- REQUEST A
Answer from the calisthenics post:
(i) What does a person use to create resistance in calisthenics?
(ii) Which four exercises come first in the list of the most commonly known ones?
(iii) What two topics does the writer plan to cover?
- REQUEST B
Write the next few paragraphs of the calisthenics post, picking up after its final sentence.

- EXCERPT
═══
What Is Calisthenics and Why Everyone Should Do It
Simply put, calisthenics is any type of exercise that you do with your own body weight. You use your body to create resistance in order to develop total body strength, flexibility, and overall fitness level. Some of the most commonly known calisthenics exercises are push- ups, lunges, crunches, and pull- ups, as well as handstands, box jumps, jump rope, and muscle ups. But there is much more to be known about calisthenics and the benefits that it provides and I hope to inspire some people to include it in their lives to make their bodies more efficient whether they are a current fitness practitioner or not. In this blog I will touch on the history of calisthenics as well as the benefits that come along with it.
═══
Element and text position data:
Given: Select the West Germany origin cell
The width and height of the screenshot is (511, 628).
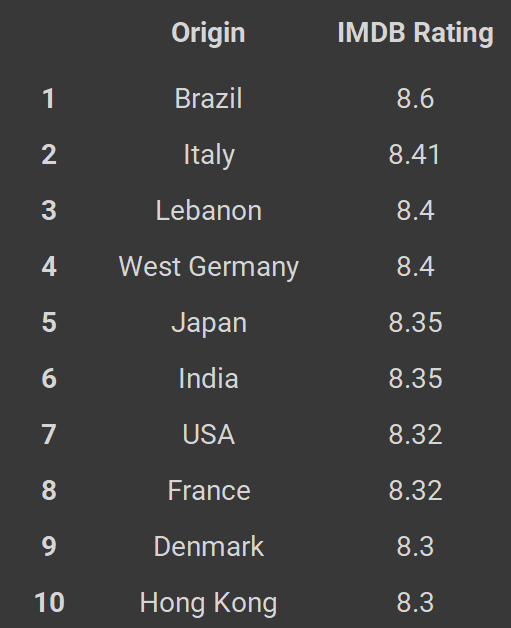Looking at the screenshot, I should coord(209,267).
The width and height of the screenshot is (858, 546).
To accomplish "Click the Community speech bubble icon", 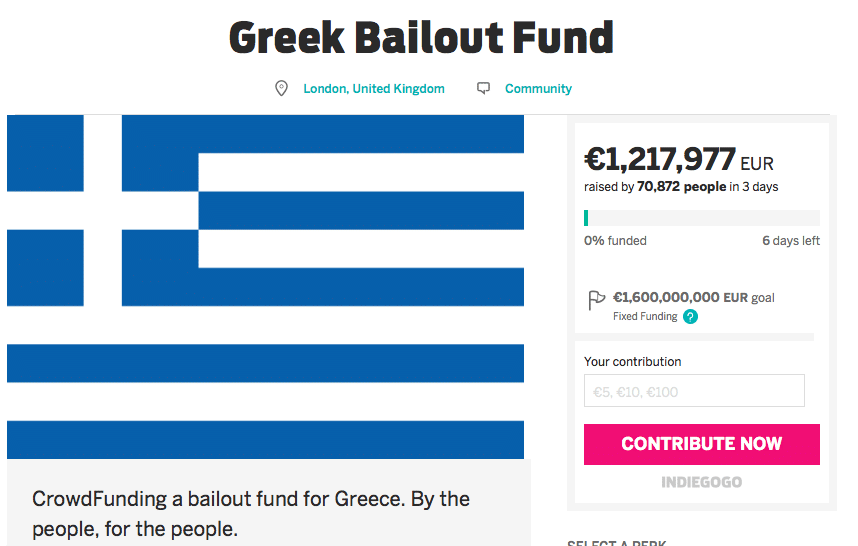I will tap(483, 88).
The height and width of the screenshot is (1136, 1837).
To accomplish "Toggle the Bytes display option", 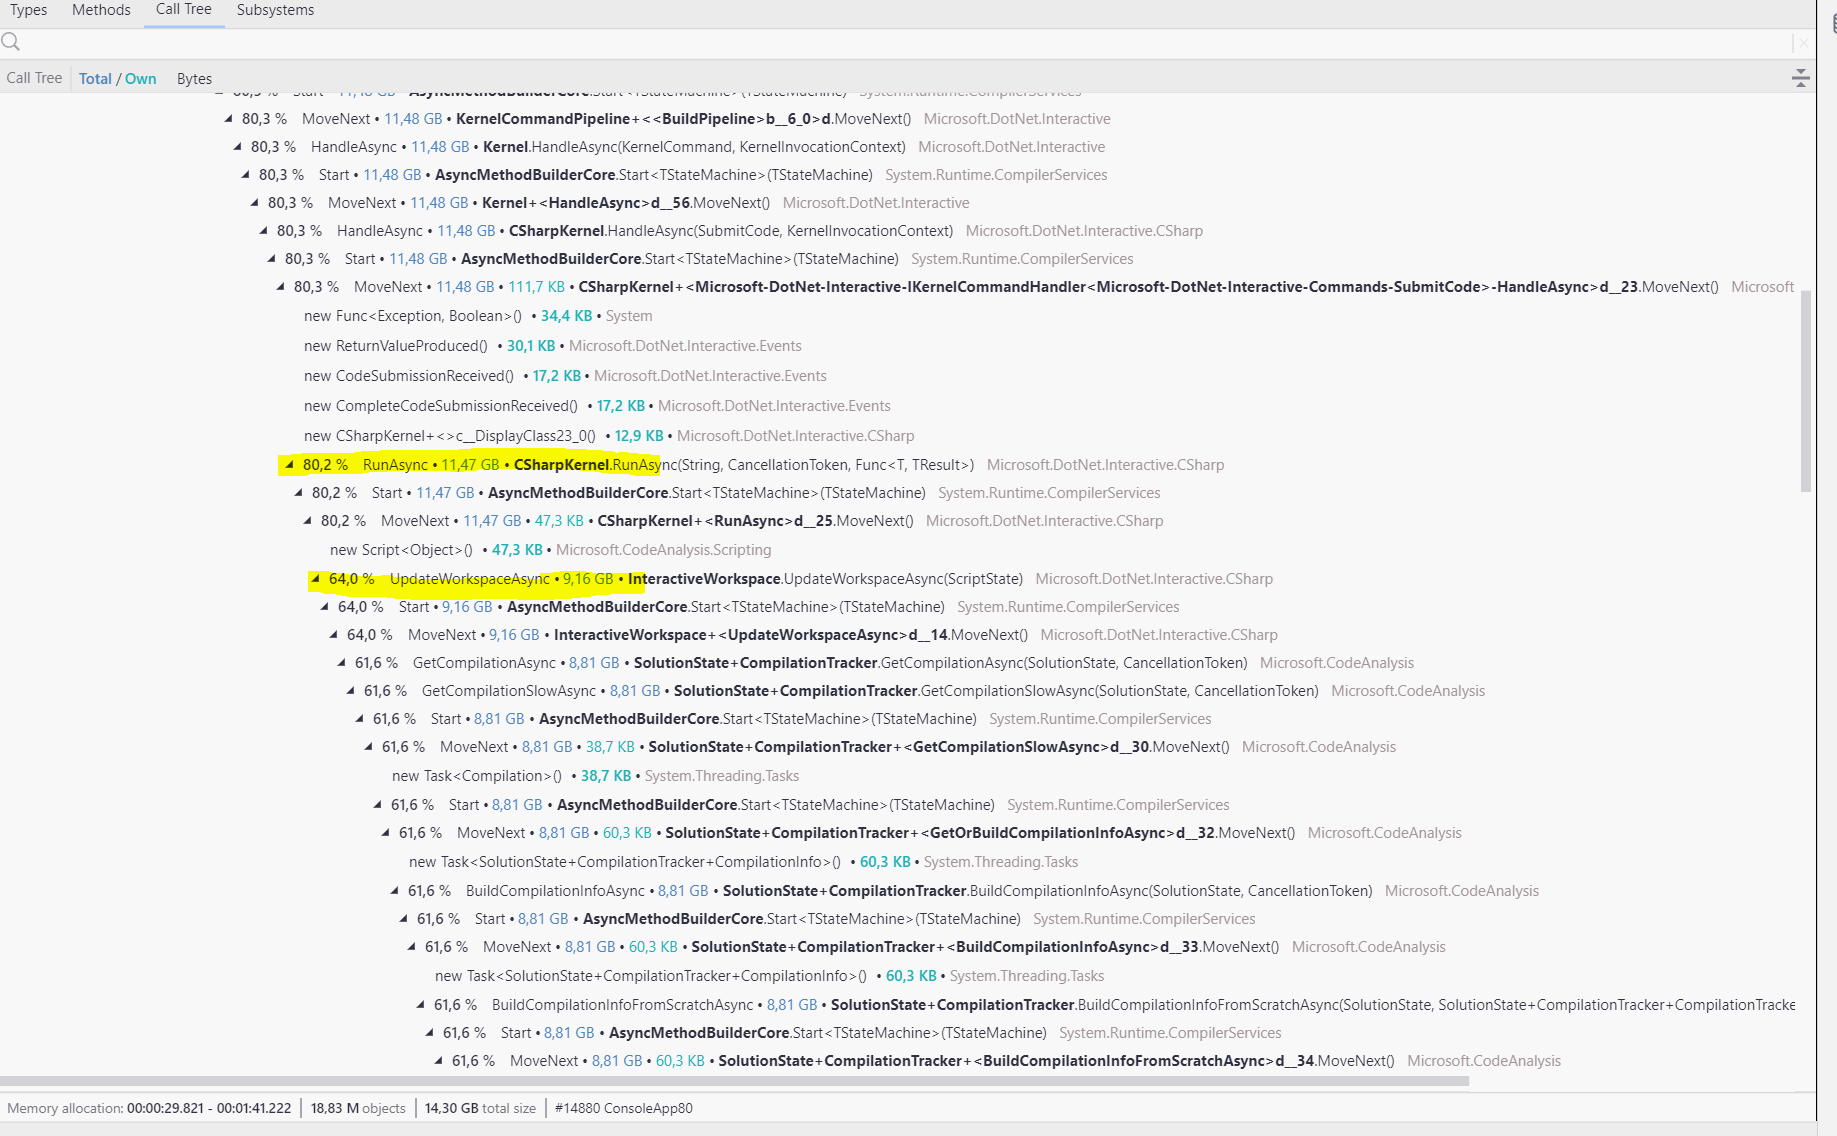I will coord(194,78).
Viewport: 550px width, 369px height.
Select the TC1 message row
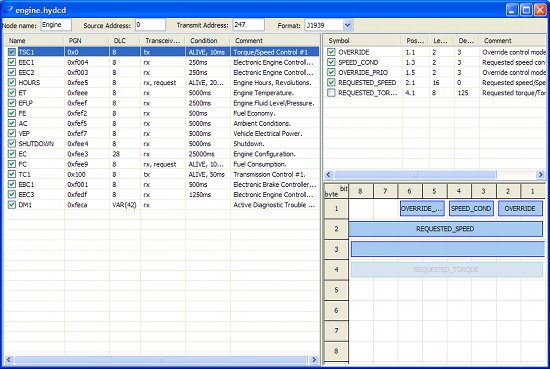click(x=162, y=174)
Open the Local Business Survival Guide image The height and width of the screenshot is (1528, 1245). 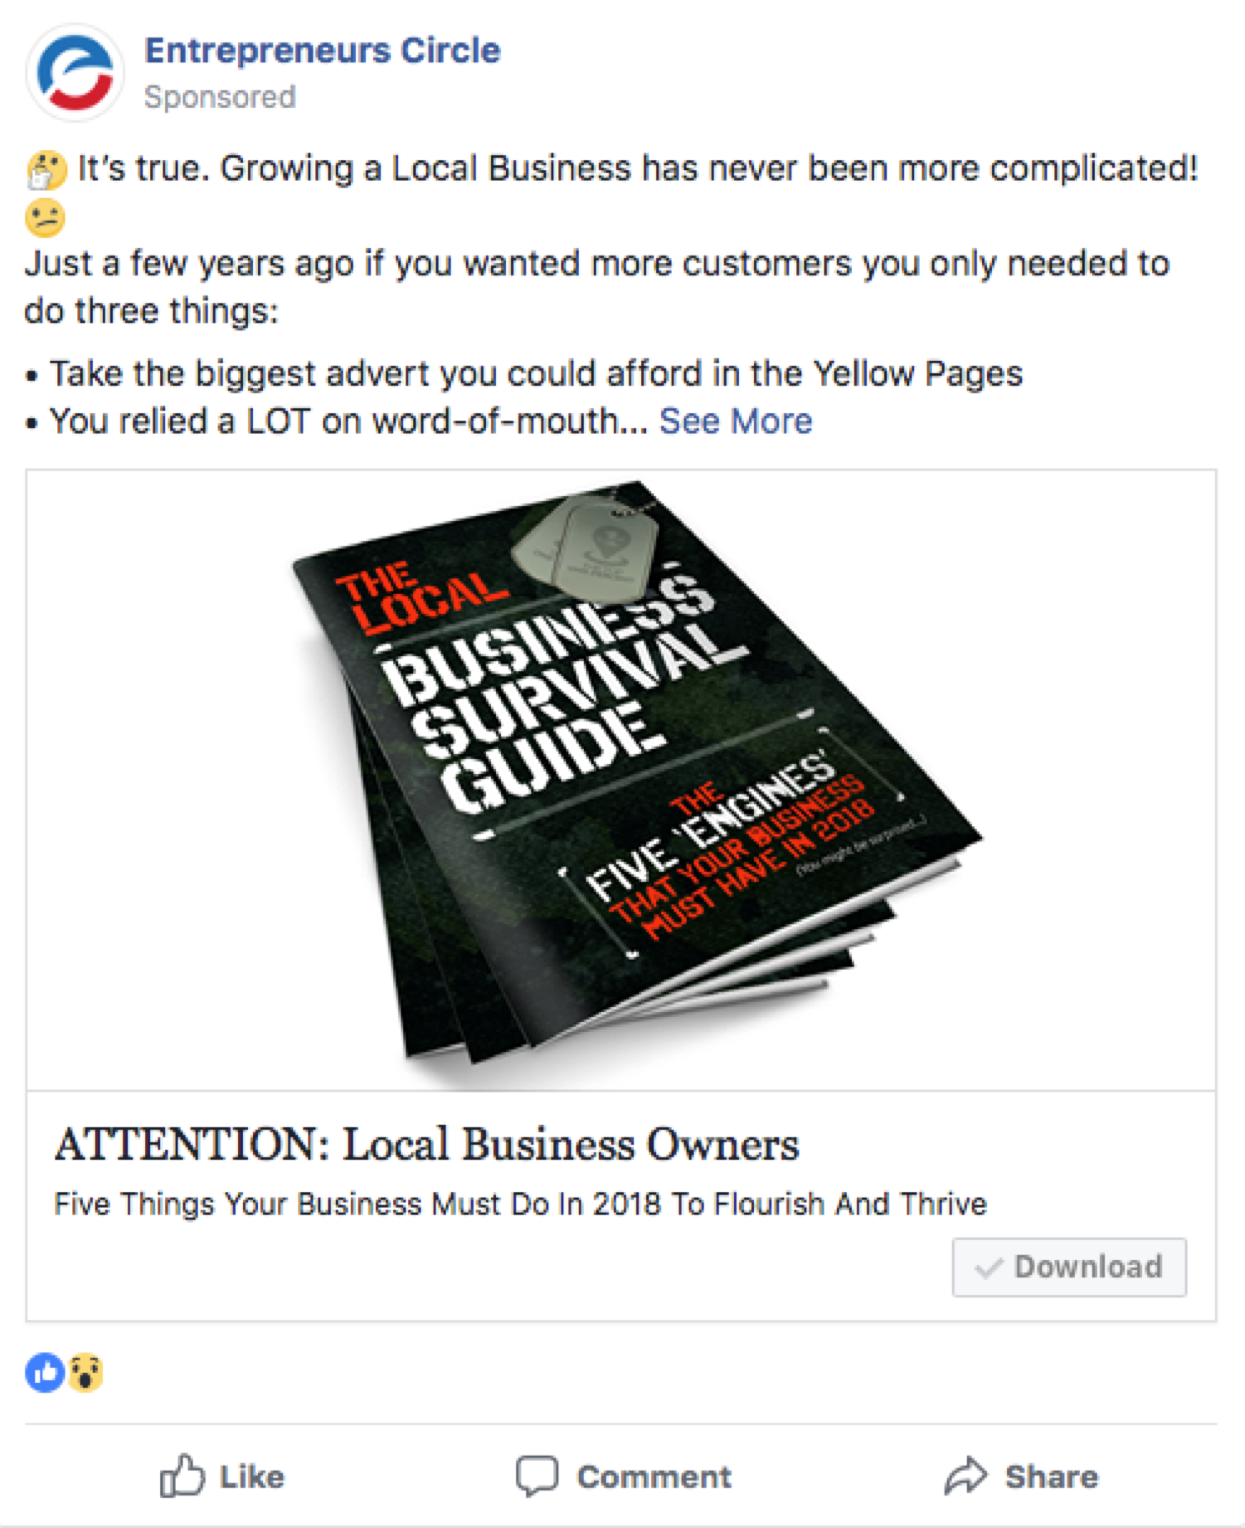pyautogui.click(x=621, y=780)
═══
- EXPECTED ANSWER A
(i) Their own body weight.
(ii) Push-ups, lunges, crunches, and pull-ups.
(iii) The history of calisthenics and its benefits.

- EXPECTED ANSWER B
The history of calisthenics
The word calisthenics comes from the Greek origin of the words kalos, and sthenos. Kalos meaning beauty, and sthenos meaning strength. One of the earliest mentions of calisthenics can be found in the chronicles of Herodotus on the Battle of Thermopylae(480 BC). At this time in history, the ancient Spartans were preparing to do battle against the invading Persian army and calisthenics became a part of their everyday training for combat. Ancient Greece wrestler, and other Olympic competitors were known to use calisthenics in order to prepare for the Olympic games. In Rome the Gladiators were known as some of the fiercest warriors and they too used calisthenics as a form of training. The art and tradition of calisthenics continued in Roman gladiator camps as noted by the historian Ivy. China also has a reputation for calisthenics beginning around 527 BC. Shaolin monks used to regularly engage in calisthenics to keep them fit enough to perform their daily tasks of protecting the temples and monasteries against looters and robbers. A lot of roots to physical fitness can be traced back to India with yoga probably being the most widely known practice of the east. But calisthenics has long been a staple in the traditional Indian wrestlers’ training program. Two of the most used exercises included the Hindu pushup and the Hindu squat, which are still used as very challenging calisthenics exercises to this day.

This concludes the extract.